Excerpt —
□ □ □ □

Revision as of 20:49, 28 March 2011

Spring 2011 (GF)

Courses: None

working on: Video Copy Detection using Optical Flow

March 15 - March 29

I have analyzed the results from the transformations using both cosine and euclidean distance metrics. I then got motion histograms for the 399 videos in the trekvid 2009 database. I used ffmpeg to get a 3 minute clip and then created the motion histogram for the clips. I got the pairwise distance between all combinations of pairs and compared these distances to the ones obtained for the video clip under transformations. I discovered that many of the distances for pairs of different clips were smaller than the distance for the same clip under mild transformations. This presents a problem for using motion vectors as a signature.

Most of the motion is small. On average, 40% of the motion vectors are (0,0) and 23% are of magnitude 1. This leads to 63% of the motion being placed in the first few bins. I am experimenting with looking at motion outside this region as the fingerprint

March 8 - March 14

I have made copies of a clip with the following transformations applied:

Resizing to 90%, 80%, 70%, 60%, 50% of the original.
Cropping of 10, 20, 30, 40, 50 pixels from border around clip
Addition of a logo to the clip

I am now trying to analyse the histograms to see how well the motion signature matches between clips. I expect to have results by the end of Tuesday

March 2 - March 7

I worked on writing up the algorithm - I had some trouble envisioning how to combine the two independant elements (motion vectors and SURF features) into one signature. As per discussion with Dr. Hefeeda, I am looking just at the motion vectors for now.

□ □ □ □

Problems to work on —
1) Answer these questions from the video copy detection log:
(a) How many videos are in the trekvid 2009 database?
(b) On average, what percentage of the motion vectors are (0,0)?
(c) Which two independent elements did the writer have trouble combining into one signature?
2) Write the next part of the video copy detection log, starting after its last sentence.
The material after this point isn't needed.

Information provided —
□ □ □ □

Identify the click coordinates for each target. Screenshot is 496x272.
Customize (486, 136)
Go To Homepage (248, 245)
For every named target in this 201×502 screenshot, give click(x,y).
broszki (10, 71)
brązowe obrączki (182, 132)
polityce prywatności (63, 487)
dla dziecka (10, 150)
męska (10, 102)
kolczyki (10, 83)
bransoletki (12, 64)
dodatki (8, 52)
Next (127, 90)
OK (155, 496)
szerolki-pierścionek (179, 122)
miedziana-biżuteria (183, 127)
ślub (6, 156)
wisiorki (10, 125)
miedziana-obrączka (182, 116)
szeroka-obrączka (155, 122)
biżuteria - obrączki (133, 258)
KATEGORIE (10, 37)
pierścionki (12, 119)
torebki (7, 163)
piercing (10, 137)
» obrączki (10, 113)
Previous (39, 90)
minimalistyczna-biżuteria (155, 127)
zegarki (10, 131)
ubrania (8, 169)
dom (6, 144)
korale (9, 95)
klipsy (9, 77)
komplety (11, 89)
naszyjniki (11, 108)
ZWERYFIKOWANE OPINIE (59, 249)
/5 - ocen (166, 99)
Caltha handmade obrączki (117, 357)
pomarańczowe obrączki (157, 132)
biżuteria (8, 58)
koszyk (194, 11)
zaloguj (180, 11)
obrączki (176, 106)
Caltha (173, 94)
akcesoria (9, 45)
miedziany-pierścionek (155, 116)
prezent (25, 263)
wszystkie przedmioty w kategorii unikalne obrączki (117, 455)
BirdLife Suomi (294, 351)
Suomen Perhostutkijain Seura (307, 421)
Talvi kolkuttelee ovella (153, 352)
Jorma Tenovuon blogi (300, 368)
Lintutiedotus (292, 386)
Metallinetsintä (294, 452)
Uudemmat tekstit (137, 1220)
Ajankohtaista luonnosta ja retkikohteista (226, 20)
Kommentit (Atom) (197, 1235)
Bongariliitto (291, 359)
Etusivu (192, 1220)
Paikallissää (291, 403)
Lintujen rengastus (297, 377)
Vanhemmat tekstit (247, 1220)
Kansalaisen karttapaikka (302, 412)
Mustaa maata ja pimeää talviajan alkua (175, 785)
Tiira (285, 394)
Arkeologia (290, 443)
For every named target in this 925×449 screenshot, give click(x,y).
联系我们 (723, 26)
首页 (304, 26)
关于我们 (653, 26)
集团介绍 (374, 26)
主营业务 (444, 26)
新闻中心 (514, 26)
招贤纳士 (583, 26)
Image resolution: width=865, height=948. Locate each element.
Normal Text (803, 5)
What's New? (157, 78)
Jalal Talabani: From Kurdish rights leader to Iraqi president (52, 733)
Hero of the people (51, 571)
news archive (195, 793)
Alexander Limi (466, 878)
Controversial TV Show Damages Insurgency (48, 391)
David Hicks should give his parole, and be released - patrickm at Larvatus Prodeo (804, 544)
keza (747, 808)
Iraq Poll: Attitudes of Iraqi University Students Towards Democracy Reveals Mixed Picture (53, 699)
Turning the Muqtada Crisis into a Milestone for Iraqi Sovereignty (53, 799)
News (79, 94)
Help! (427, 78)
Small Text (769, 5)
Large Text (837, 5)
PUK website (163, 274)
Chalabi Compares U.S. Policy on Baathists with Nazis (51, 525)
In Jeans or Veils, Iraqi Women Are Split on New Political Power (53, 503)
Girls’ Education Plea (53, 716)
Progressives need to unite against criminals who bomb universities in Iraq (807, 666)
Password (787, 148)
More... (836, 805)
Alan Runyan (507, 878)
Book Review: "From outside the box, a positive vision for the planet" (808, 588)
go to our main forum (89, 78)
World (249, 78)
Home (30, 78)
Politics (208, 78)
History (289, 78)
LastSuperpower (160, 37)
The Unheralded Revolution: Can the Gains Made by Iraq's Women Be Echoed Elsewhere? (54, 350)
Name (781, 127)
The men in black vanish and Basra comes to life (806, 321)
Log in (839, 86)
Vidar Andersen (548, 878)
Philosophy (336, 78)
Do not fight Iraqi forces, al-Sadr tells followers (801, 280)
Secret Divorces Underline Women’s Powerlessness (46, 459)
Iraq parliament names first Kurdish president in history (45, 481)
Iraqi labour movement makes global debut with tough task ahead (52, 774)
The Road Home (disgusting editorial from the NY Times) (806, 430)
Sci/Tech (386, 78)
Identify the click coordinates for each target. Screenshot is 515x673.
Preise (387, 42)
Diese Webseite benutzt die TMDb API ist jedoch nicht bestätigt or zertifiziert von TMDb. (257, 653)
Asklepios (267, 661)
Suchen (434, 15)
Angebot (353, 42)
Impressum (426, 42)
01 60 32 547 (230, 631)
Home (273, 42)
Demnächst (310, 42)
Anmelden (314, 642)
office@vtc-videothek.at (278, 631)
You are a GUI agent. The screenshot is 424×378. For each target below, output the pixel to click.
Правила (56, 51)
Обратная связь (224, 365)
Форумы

□ □ □ □

Answer set —
1)
(a) 399
(b) 40%
(c) Motion vectors and SURF features

2)
Several papers use motion vectors.

Hampapur et. al. describe a signature based on the motion of the video across frames. Each frame is partitioned into N = Nx x Ny blocks. they examine a block in frame-t centered at (xt, yt) and look in frame t+1 within specified search region for a block which has the minimum Sum of Average Pixel Differences, SAPD. The difference between the patch location in frame t and the best match in frame t + 1 produces a motion vector.

Tasdemir et. al. is the only paper I found which used the motion vectors directly. This paper claims motion vectors are a good parameter, but that "a complete CBCD system should be capable of fusing the information coming from motion, color and SIFT feature sets in an intelligent manner to reach a decision"

No paper that I saw attempted to aggregate motion vectors across frames for the signature

I am working on testing the motion vectors under a few transformations and see how the histograms compare.

Feb 23 - March 1

I have created seversal test cased to examine the motion vectors I extract and validate them.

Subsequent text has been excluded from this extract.